══ PROVIDED DATA ══

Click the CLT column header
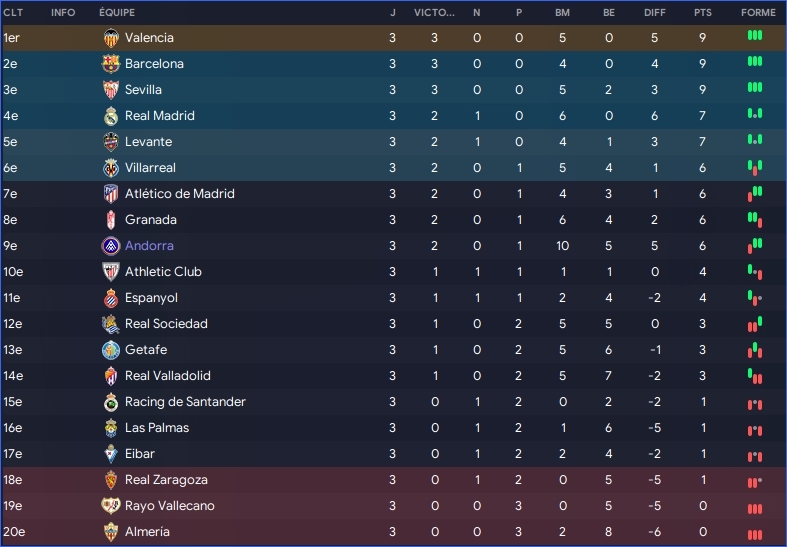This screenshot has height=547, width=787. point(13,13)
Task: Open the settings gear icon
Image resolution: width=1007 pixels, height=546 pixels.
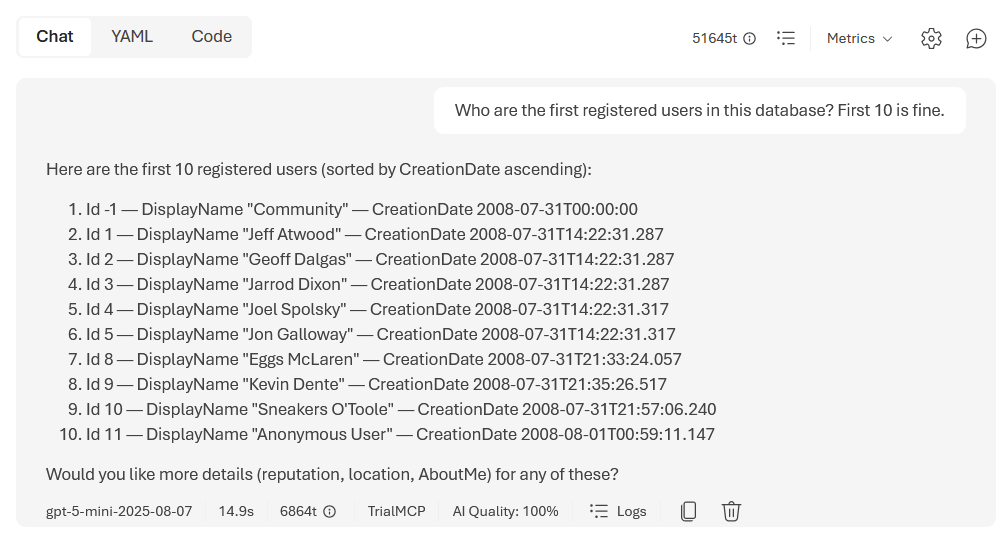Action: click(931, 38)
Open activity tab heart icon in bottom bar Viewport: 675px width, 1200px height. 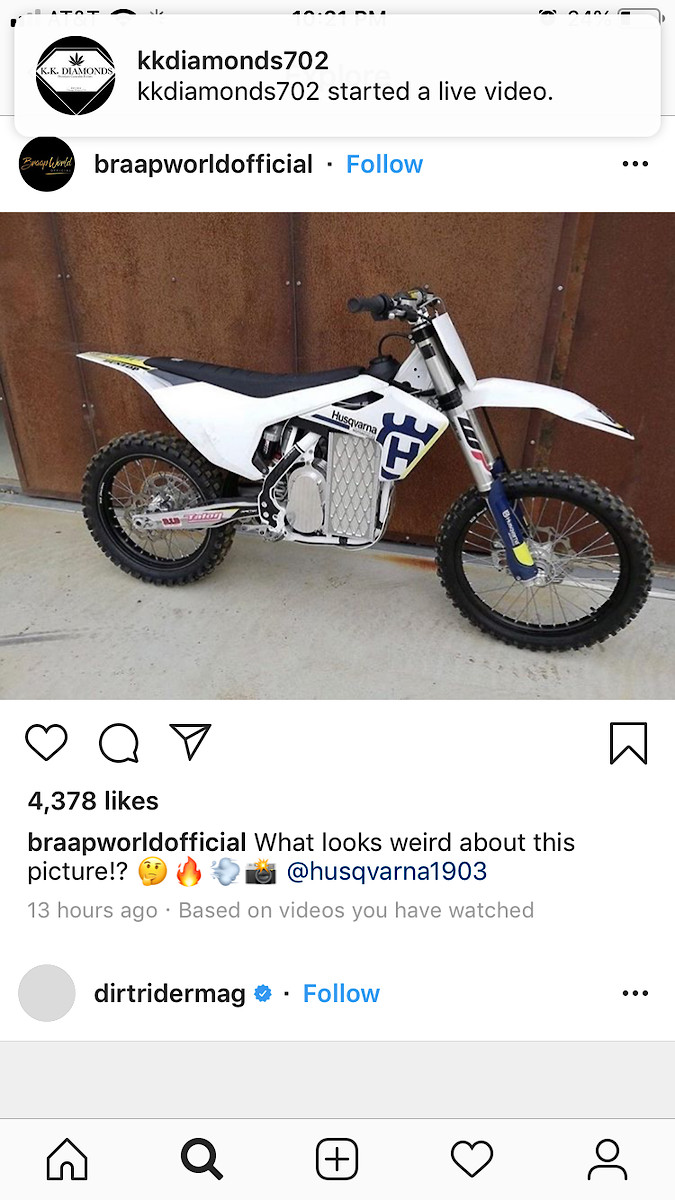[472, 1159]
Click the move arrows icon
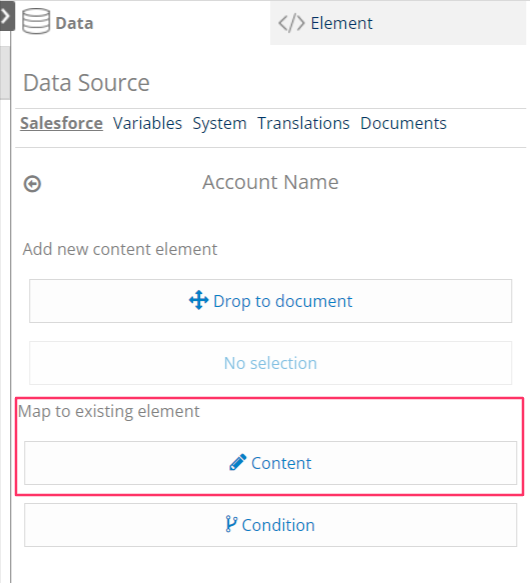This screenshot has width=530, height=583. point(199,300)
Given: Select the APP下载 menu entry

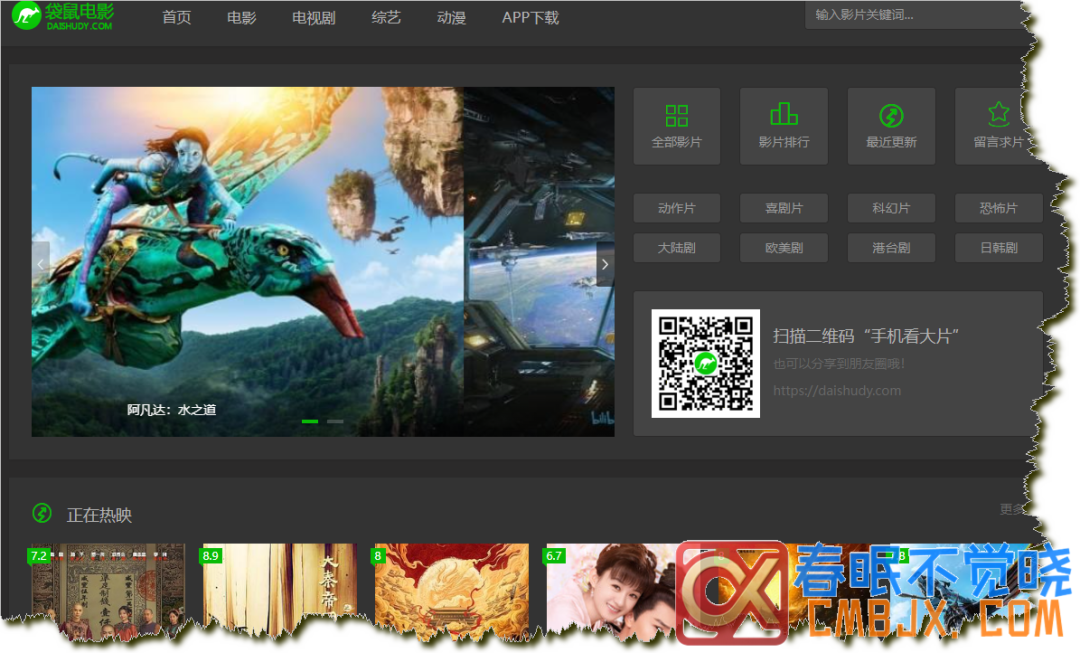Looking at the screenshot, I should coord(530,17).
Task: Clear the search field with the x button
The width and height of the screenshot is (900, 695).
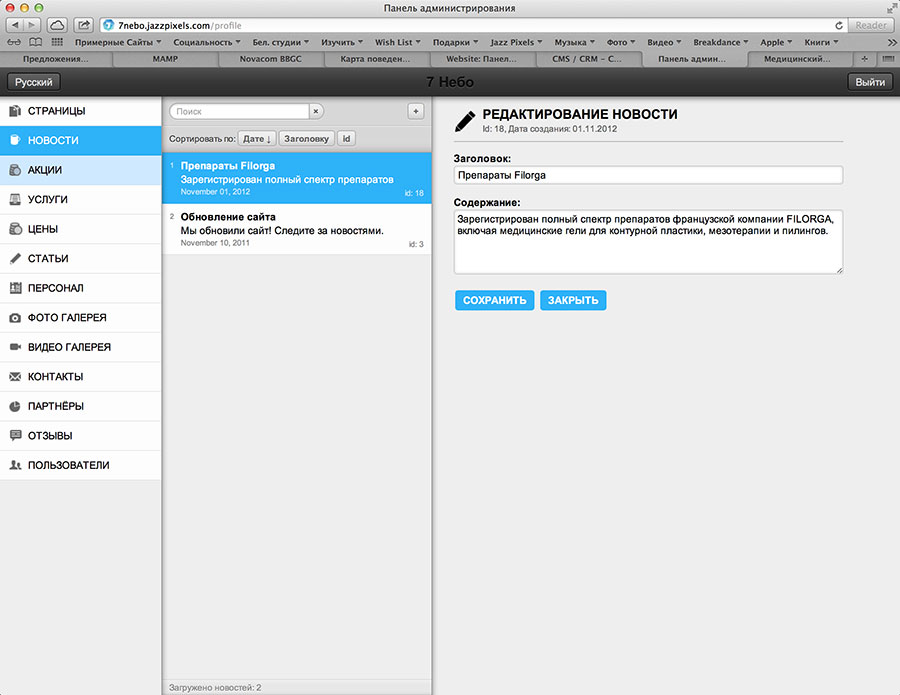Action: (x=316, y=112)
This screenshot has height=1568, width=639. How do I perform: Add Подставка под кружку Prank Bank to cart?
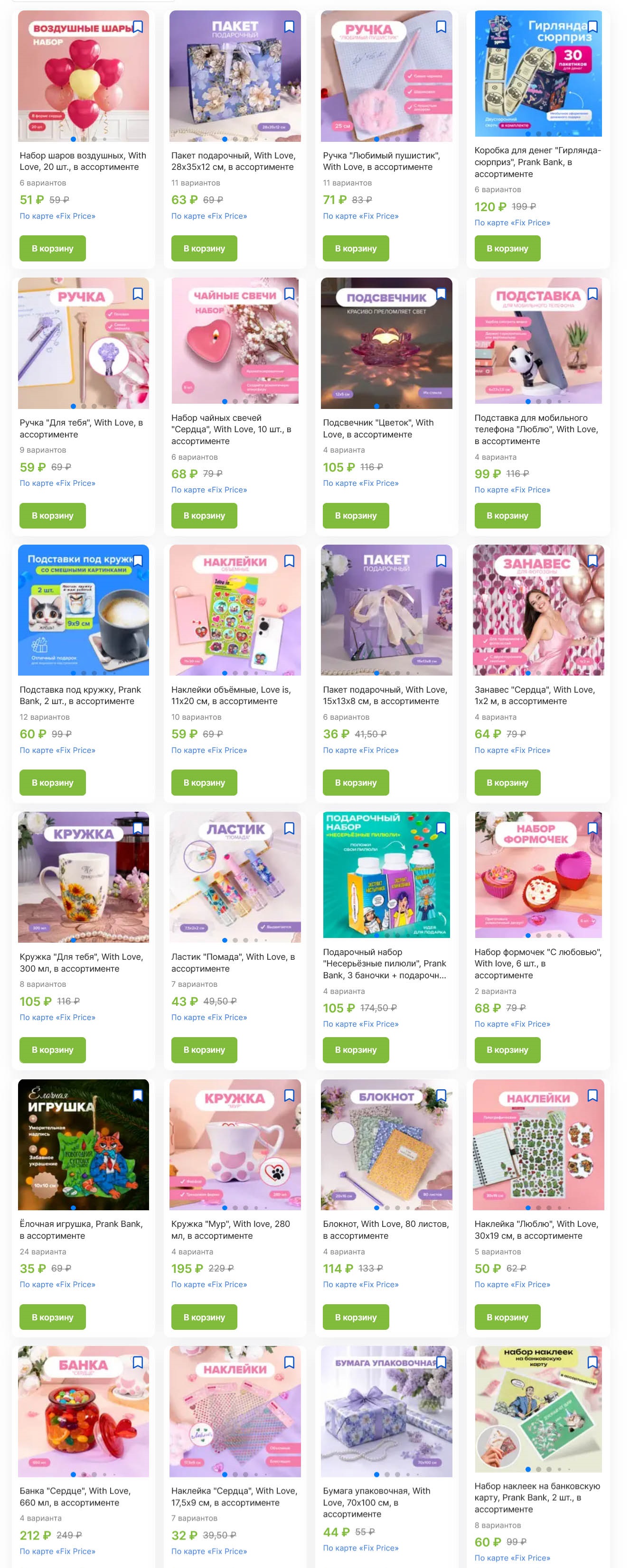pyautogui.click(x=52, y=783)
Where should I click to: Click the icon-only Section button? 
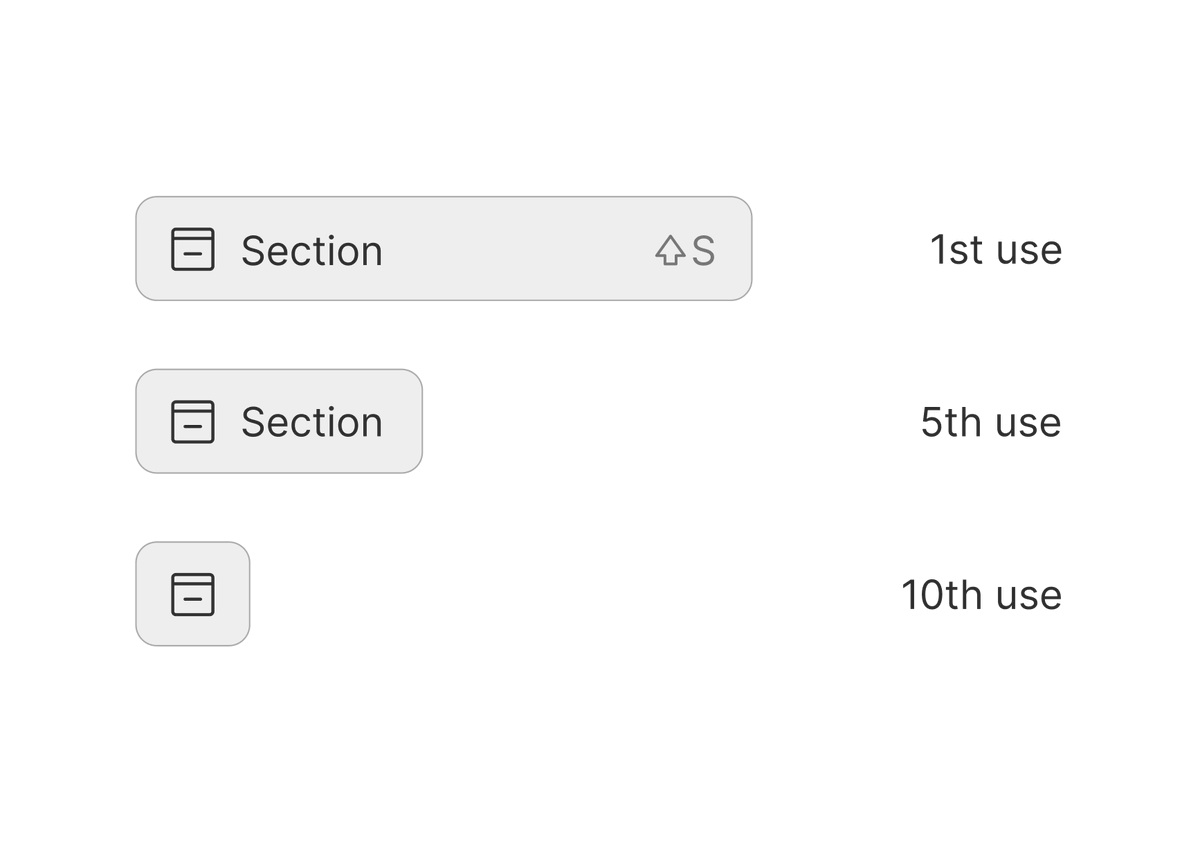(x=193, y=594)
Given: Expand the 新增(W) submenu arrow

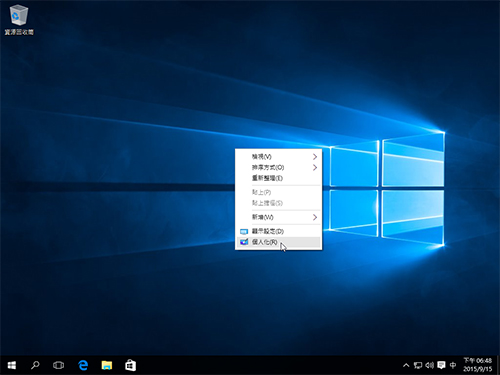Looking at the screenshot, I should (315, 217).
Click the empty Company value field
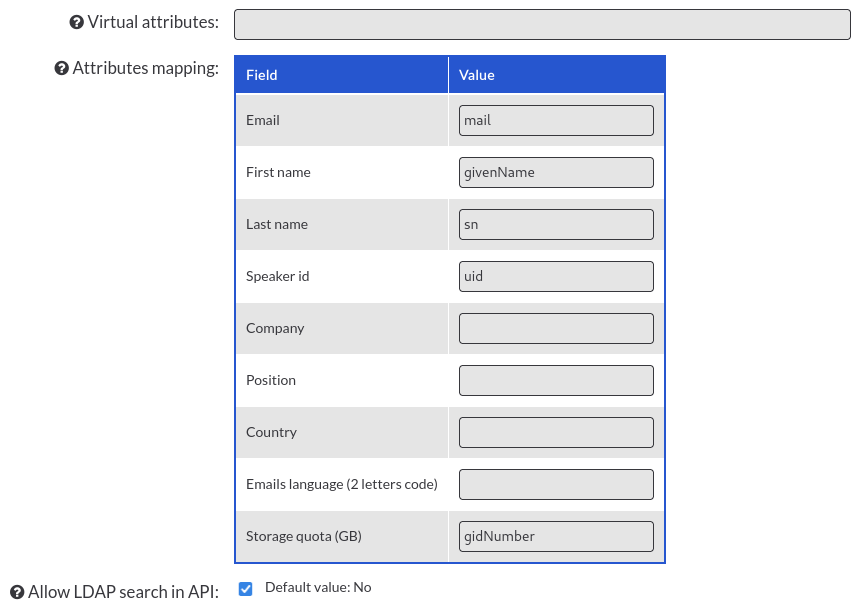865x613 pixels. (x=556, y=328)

═══

**WHAT YOU NEED TO DO**
Give back every line of the listing where the word "Task" shows up.

**EXERCISE SOLUTION**
Task: Open the settings gear icon
Task: Clear the search field with the x button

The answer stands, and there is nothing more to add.